À longueur de journée, il se repassa les événements pour tenter de comprendre les raisons de cet échec et évaluer les options qui lui auraient permis de l’éviter. En plus de la frustration, il redoutait chaque minute de voir surgir une horde de policiers.

Par chance, la blessure d’Alex n’était que superficielle.

Un membre de son ancienne bande l’avait amené chez un médecin et l’homme l’avait soigné sans poser de questions.

Il était retourné travailler le lundi et avait appris ce qui s’était passé de la bouche de ses collègues. Ni la télévision ni les radios n’avaient parlé du braquage.

D’après ses collègues, les enquêteurs soupçonnaient les auteurs du casse d’avoir eu recours à une taupe, un convoyeur qu’ils auraient recruté au sein de la société.

Durant quelques jours, il craignit d’être convoqué par la police, mais rien de tel ne se produisit.

Quelques jours après, Franck et Alex organisèrent un tête-à-tête discret dans le parking de la Bascule, durant lequel ils prirent la décision d’éviter de se téléphoner ou d’être vus ensemble pendant au moins trois mois. La police avait leur signalement et il se pouvait qu’Alex ait été placé sous surveillance.

Le fait que les policiers détenaient un échantillon de son sang l’inquiétait.

Franck l’avait rassuré.

— Ne t’en fais pas. D’après ce que je sais, le processus d’identification à partir du sang ne permet pas de résoudre une enquête et nous avons toujours porté des gants. À part un très vague signalement, ils n’ont rien.

Dans la foulée, il avait endossé la responsabilité de l’échec.

— Je suis désolé pour ce qui s’est passé. Tout est de ma faute. Je n’ai pas bien préparé le coup. J’aurais dû te dire de garer ta bagnole autre part, les contrôles sont fréquents dans le bois, surtout le week-end.

Alex avait soupiré.

— On ne peut pas tout prévoir, mais je te fais confiance. Si tu veux arrêter, on arrête. Si tu veux recommencer, tu peux compter sur moi. Et si tu veux qu’on aille en enfer, je te suivrai.

Franck avait souri.

— Il y a de bonnes chances qu’on y aille, mais le plus tard possible. Réfléchissons chacun de notre côté. On se reparle au printemps.

Au moment où Franck sortait de la voiture, Alex l’avait interpellé.

— Encore une chose. Il faut que je te dise un truc.

— Je t’écoute.

Il y eut un court silence. Alex semblait chercher ses mots.

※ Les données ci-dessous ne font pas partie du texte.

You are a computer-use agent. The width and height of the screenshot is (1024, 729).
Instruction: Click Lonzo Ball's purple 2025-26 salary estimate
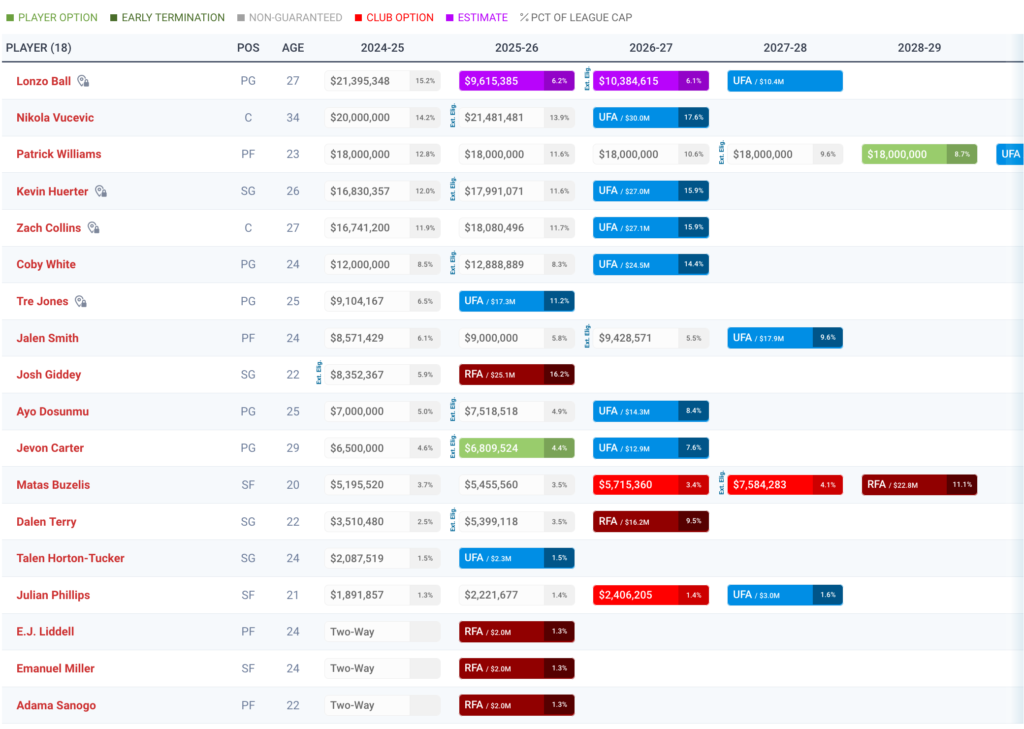coord(516,81)
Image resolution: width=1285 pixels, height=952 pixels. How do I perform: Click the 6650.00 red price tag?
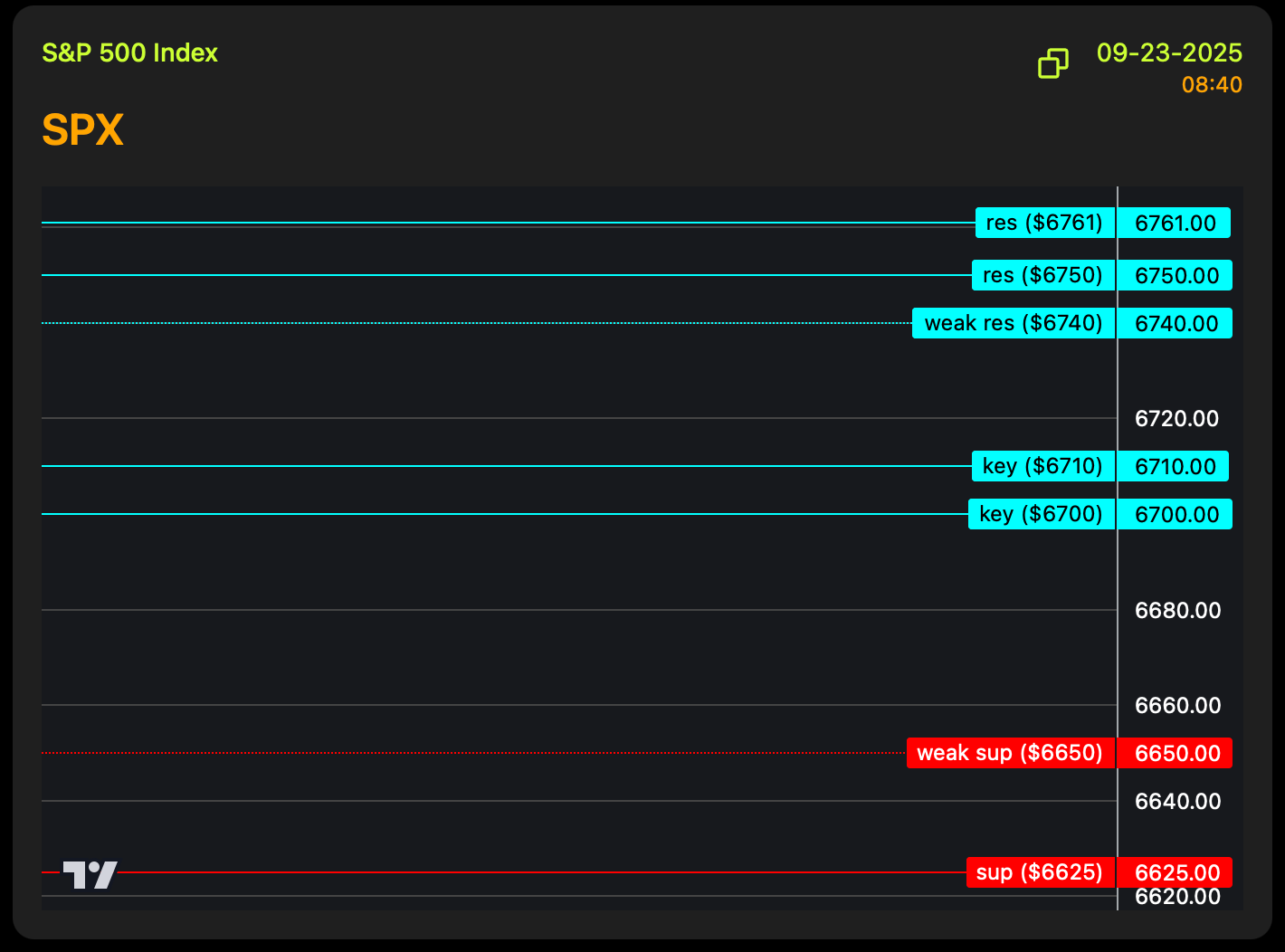[x=1176, y=754]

— Pour moi, tu es comme un frère.

Franck fut troublé, Alex ne s’était jamais ouvert à lui de la sorte.

— Toi aussi, tu es mon frérot, Alex.

Durant les mois qui suivirent, Franck visita de nombreuses bibliothèques et consulta les archives des principaux quotidiens du pays. Il lut quantité de bouquins, étudia des piles de documents et décortiqua l’autobiographie de truands célèbres.

Lors de ses recherches, il fit la connaissance de quelqu’un qui allait se révéler incontournable pour la suite de son projet.

Les retrouvailles des deux amis eurent lieu un soir de mars 1993, à la Canardière, un restaurant connu des oiseaux de nuit bruxellois qui venaient y manger des pâtes jusqu’à l’aube.

Après s’être donné une longue accolade, Alex avait complimenté Franck pour son nouveau costume et s’était moqué de la présence de Wiménon qui lui faisait une fête.

— Tu as l’air d’un parrain de la mafia.

Franck avait tourné sur lui-même.

— Ermenegildo Zegna, laine mérinos superfine.

— La classe. Dis à ton clébard d’arrêter de me bouffer les godasses.

— Ce chien a du cœur, il est heureux de te revoir.

Ils s’assirent et se penchèrent l’un vers l’autre.

Le brouhaha ambiant leur assurait une certaine discrétion. À mots couverts, ils revinrent sur leurs tribulations, le fourgon, la réussite à portée de main, le grain de sable, la poursuite et l’issue désastreuse.

Lorsque l’évocation douloureuse toucha à sa fin, Franck entra dans le vif du sujet.

— Tu veux toujours te taper un fourgon ?

Alex sourit.

— Si je veux toujours me taper un fourgon ? Plus que jamais. Je n’attends que ça. Je n’ai plus un kopeck, je me fais entretenir par une nana friquée et j’en ai marre de mon boulot.

— Tu ne vas pas rester là-bas. Aie un peu de patience. Il faudrait que tu mettes la main sur le planning de toutes les tournées, surtout celles qui ont lieu en dehors des agglomérations.

Alex fit la moue.

— Rien que ça ? Il y a une centaine de fourgons qui se baladent chaque jour dans le pays. J’ai accès aux tournées qui se passent à Bruxelles. Je vais essayer d’obtenir celles de Wallonie et de Flandre.

— Regarde ce que tu peux faire. Au pire, on fera des repérages.

— Pourquoi en dehors des agglomérations ?

Franck jeta un coup d’œil circulaire et baissa le ton.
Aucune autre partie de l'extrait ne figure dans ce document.